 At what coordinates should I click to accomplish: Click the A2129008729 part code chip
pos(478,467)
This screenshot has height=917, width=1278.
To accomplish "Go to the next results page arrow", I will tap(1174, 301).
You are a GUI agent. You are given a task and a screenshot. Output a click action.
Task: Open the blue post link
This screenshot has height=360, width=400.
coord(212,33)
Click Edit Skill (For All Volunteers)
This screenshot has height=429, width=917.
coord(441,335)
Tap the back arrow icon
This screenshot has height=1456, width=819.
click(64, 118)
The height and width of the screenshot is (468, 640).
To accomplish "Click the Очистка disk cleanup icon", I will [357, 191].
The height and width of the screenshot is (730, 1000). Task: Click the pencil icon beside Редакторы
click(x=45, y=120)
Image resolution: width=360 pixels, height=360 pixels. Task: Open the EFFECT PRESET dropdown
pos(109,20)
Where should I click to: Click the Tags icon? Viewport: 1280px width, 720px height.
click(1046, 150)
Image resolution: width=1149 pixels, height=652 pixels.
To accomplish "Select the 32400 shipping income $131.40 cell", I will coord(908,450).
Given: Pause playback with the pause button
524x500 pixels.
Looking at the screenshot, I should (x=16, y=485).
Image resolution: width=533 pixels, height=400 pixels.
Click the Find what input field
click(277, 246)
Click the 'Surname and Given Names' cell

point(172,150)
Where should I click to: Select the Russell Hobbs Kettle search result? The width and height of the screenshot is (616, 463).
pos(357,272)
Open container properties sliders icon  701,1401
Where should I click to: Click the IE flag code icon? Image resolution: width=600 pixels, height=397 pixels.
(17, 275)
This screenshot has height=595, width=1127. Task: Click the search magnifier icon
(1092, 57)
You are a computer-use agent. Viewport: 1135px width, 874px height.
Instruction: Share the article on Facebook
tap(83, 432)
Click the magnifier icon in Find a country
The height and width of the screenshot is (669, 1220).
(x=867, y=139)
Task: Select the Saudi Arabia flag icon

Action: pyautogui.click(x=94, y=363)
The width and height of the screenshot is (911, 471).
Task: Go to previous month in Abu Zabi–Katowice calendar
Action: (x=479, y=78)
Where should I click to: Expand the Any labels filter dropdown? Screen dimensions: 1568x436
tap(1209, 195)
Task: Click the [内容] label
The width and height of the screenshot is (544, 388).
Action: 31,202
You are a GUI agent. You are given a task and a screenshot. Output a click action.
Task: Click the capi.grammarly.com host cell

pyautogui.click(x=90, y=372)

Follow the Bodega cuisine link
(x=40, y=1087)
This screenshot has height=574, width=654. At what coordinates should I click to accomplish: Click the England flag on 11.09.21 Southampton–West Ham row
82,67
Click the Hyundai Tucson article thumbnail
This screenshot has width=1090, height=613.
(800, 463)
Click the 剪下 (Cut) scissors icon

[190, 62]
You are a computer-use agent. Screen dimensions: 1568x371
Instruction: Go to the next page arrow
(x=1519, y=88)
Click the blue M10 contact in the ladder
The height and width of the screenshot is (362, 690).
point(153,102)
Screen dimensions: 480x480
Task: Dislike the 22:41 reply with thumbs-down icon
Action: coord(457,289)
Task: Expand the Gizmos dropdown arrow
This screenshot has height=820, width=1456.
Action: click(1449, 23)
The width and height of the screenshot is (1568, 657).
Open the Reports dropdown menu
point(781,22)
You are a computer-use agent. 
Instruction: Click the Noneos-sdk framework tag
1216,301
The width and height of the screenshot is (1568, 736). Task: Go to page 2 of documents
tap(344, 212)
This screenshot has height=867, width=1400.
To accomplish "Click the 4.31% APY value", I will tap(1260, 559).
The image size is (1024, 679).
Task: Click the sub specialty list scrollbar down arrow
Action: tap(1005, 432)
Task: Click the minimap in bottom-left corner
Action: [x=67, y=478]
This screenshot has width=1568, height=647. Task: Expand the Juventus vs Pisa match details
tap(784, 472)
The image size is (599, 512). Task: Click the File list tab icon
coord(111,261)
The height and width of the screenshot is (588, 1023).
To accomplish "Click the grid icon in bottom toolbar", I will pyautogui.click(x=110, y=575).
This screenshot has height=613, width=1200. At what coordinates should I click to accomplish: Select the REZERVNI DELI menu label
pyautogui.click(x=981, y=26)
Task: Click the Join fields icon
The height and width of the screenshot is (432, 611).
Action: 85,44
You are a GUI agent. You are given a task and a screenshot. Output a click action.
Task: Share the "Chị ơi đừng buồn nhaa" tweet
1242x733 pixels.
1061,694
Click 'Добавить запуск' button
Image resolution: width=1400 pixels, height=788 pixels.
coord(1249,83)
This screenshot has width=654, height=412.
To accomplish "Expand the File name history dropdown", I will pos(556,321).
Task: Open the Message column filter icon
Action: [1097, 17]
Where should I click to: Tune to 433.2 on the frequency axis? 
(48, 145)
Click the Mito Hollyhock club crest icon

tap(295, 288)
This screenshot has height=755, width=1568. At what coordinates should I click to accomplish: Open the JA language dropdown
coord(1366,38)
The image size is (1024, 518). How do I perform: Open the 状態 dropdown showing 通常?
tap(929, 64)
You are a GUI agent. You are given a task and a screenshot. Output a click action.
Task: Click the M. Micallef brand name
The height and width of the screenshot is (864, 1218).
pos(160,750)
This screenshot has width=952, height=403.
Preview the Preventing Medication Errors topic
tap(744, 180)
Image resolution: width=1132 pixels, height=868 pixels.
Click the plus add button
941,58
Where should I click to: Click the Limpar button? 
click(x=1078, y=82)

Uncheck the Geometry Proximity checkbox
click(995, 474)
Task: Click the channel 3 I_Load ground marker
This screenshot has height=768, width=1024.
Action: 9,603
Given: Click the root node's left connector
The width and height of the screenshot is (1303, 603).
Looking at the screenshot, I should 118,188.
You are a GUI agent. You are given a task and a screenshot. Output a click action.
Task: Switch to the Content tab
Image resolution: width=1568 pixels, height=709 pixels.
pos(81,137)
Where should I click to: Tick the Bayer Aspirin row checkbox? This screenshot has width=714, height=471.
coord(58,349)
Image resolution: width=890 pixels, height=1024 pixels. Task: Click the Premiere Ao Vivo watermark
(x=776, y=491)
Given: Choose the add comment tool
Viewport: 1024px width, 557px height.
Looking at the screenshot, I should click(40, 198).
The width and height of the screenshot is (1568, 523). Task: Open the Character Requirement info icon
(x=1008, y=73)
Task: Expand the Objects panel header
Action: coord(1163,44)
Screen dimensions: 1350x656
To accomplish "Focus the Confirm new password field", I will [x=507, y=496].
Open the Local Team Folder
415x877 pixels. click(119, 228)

--------------------------------------------------

> **What you should do**:
Where a line of the entries contains the word "computer", copy that line.

> **Answer to this problem**:
You are a computer-use agent. Viewport: 1135px width, 874px height.
You are a computer-use agent. Screen dimensions: 1568x371
You are a computer-use agent. 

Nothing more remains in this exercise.